---------- DATASET EXTRACT
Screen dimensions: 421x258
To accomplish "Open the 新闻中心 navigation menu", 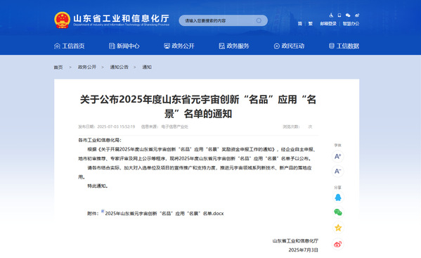I will (x=124, y=46).
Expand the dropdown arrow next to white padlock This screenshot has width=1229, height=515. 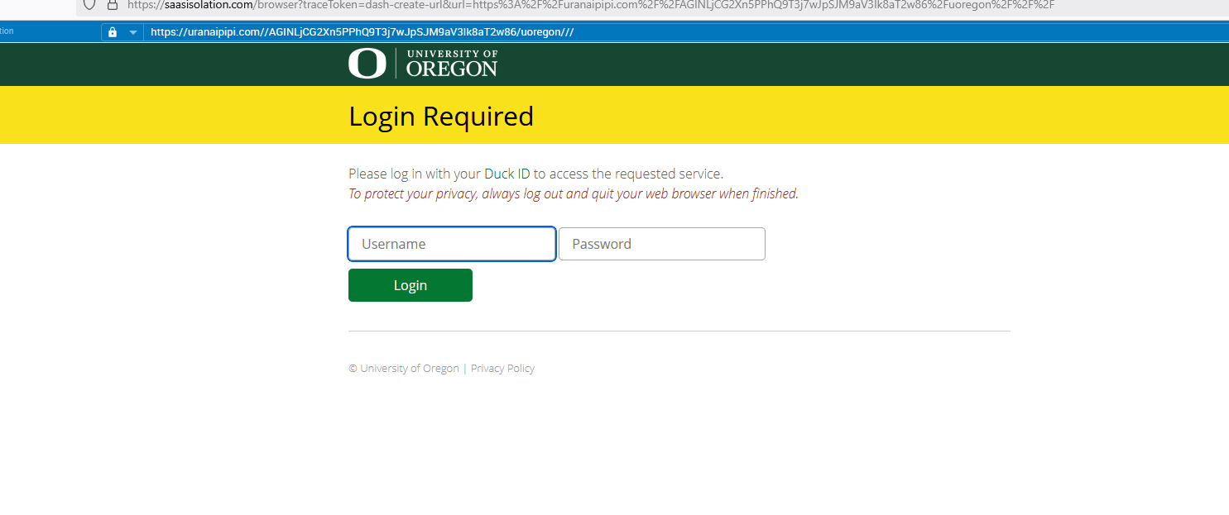(x=132, y=32)
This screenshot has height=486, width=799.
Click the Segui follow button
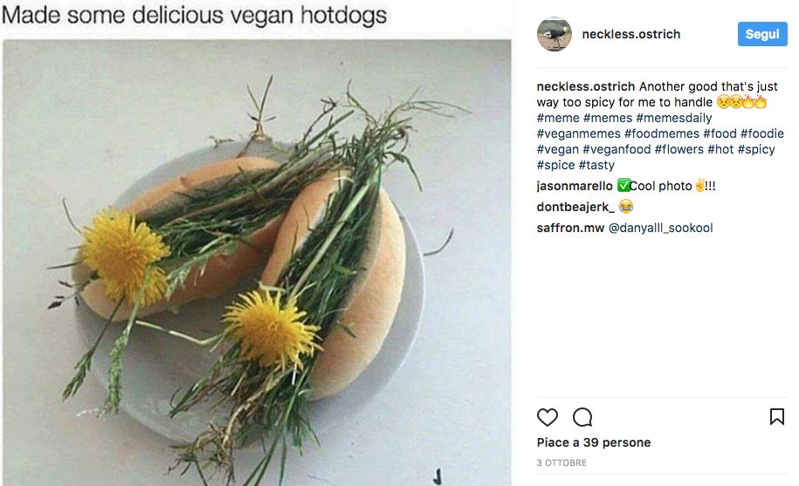(x=762, y=34)

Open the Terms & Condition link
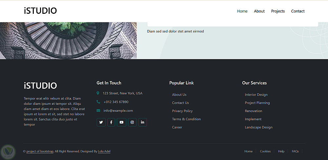coord(186,119)
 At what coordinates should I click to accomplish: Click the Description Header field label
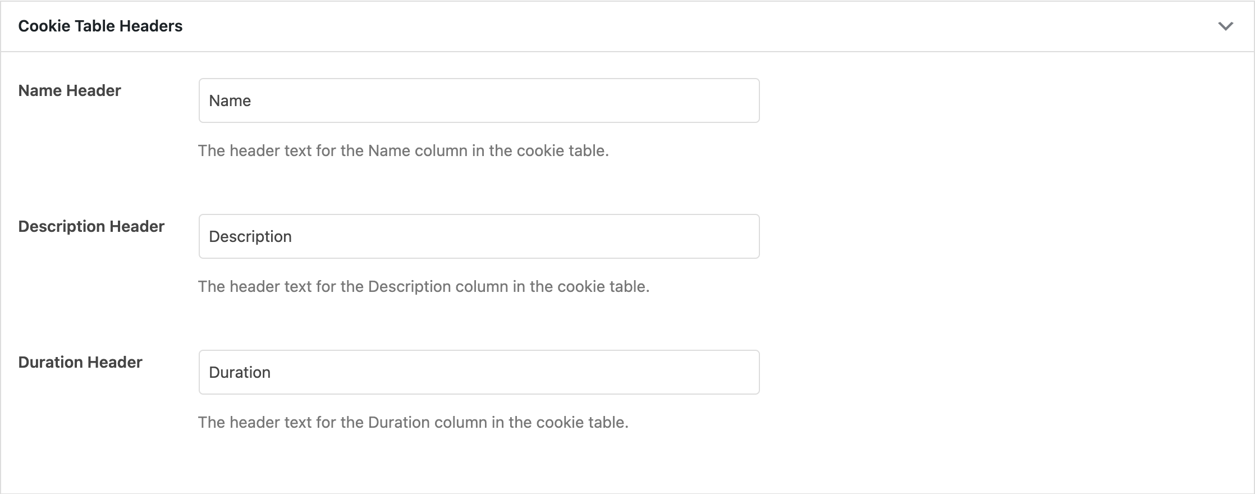(91, 226)
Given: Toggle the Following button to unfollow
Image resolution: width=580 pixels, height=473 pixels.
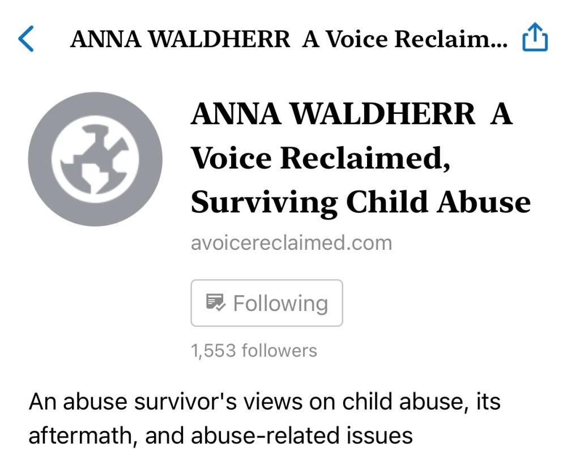Looking at the screenshot, I should [267, 303].
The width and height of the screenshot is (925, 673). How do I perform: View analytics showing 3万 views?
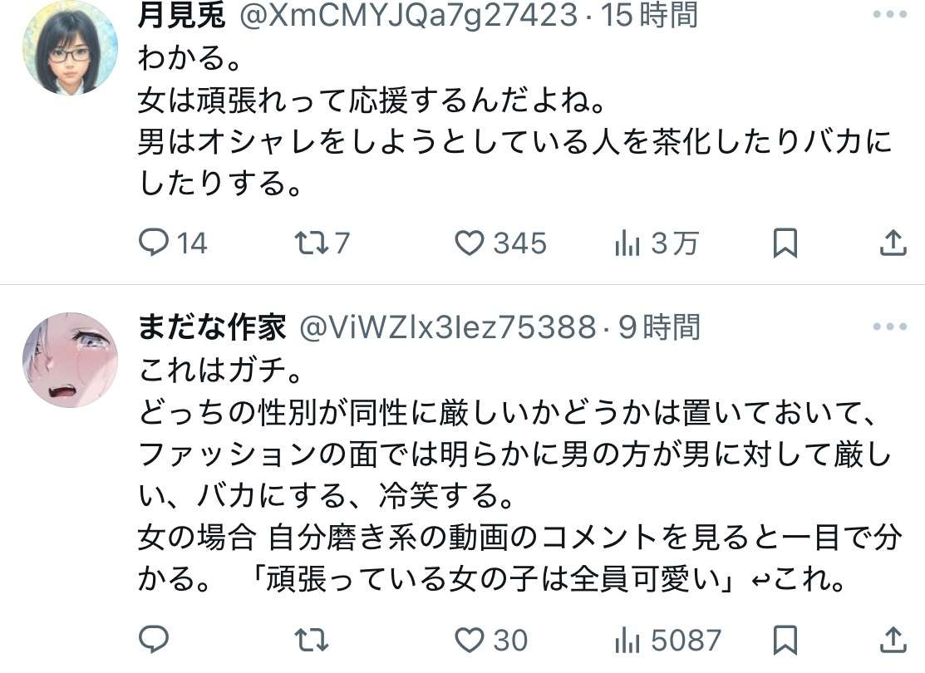(x=657, y=243)
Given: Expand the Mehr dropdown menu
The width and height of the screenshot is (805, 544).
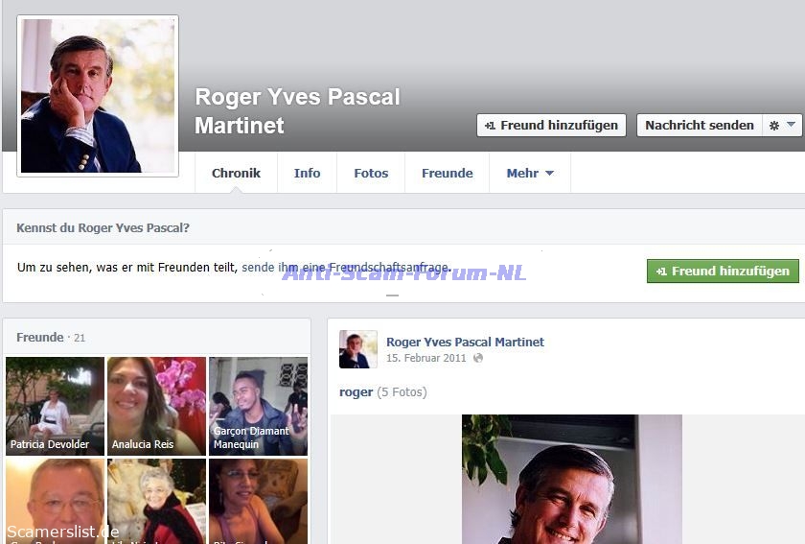Looking at the screenshot, I should click(x=529, y=173).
--------------------
From the entries above, copy each line holding "Given".

Given: Toggle the Following button to unfollow
Given: Expand the Mehr dropdown menu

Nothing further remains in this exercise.